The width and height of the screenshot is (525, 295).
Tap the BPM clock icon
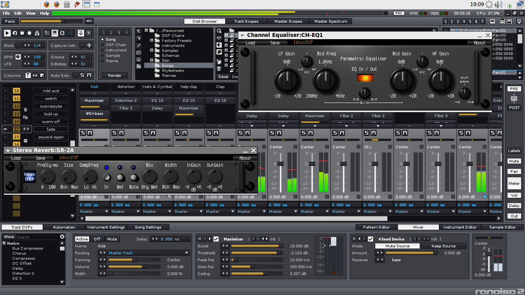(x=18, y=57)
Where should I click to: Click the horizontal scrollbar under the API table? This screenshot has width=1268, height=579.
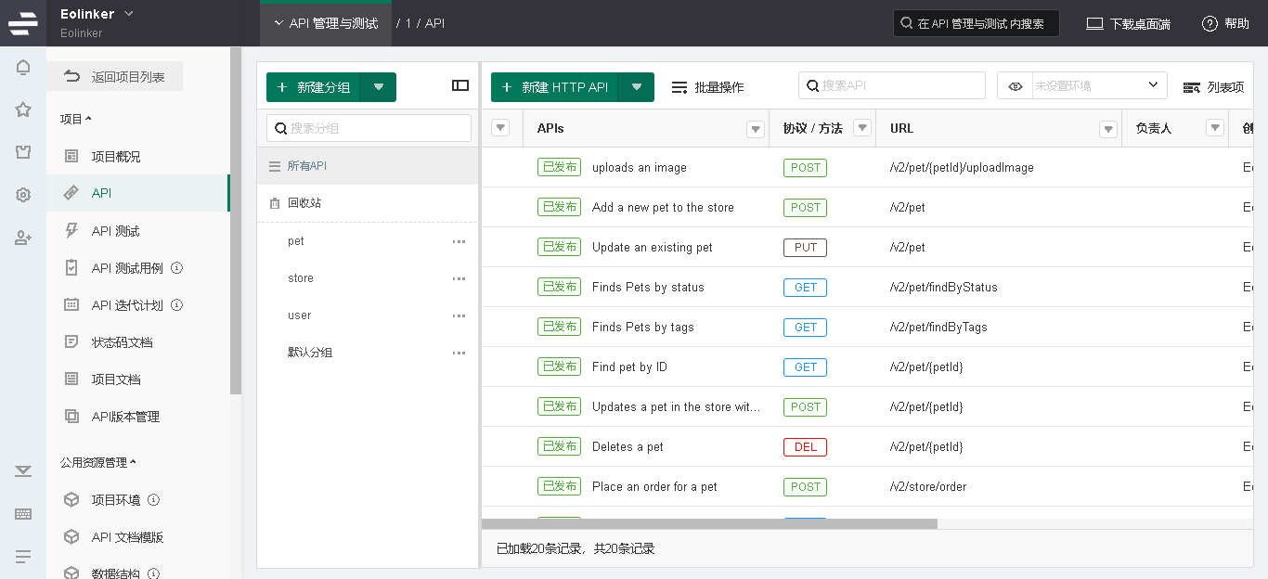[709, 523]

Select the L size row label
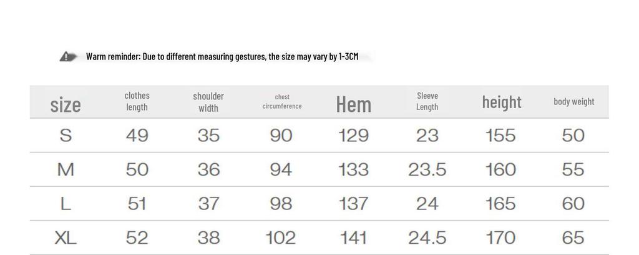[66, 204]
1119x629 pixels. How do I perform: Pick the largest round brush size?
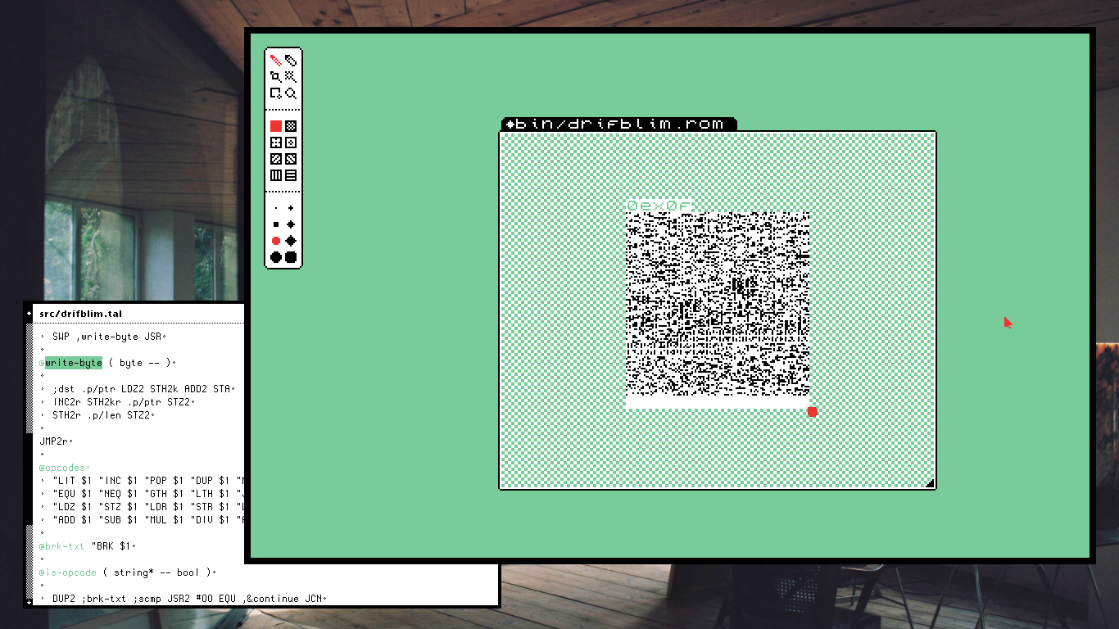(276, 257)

---

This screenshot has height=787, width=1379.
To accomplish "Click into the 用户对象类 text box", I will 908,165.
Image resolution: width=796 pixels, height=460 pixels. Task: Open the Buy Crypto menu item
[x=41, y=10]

WRITTEN TASK: Gather each line of the records above that contains the string "screenshot", and copy those lines in full, counting a match only when the capitalization is the same.

TASK SOLUTION:
The width and height of the screenshot is (525, 295).
Where should I click to: Click the horizontal scrollbar under the API table? This screenshot has width=1268, height=579.
This screenshot has height=787, width=1379.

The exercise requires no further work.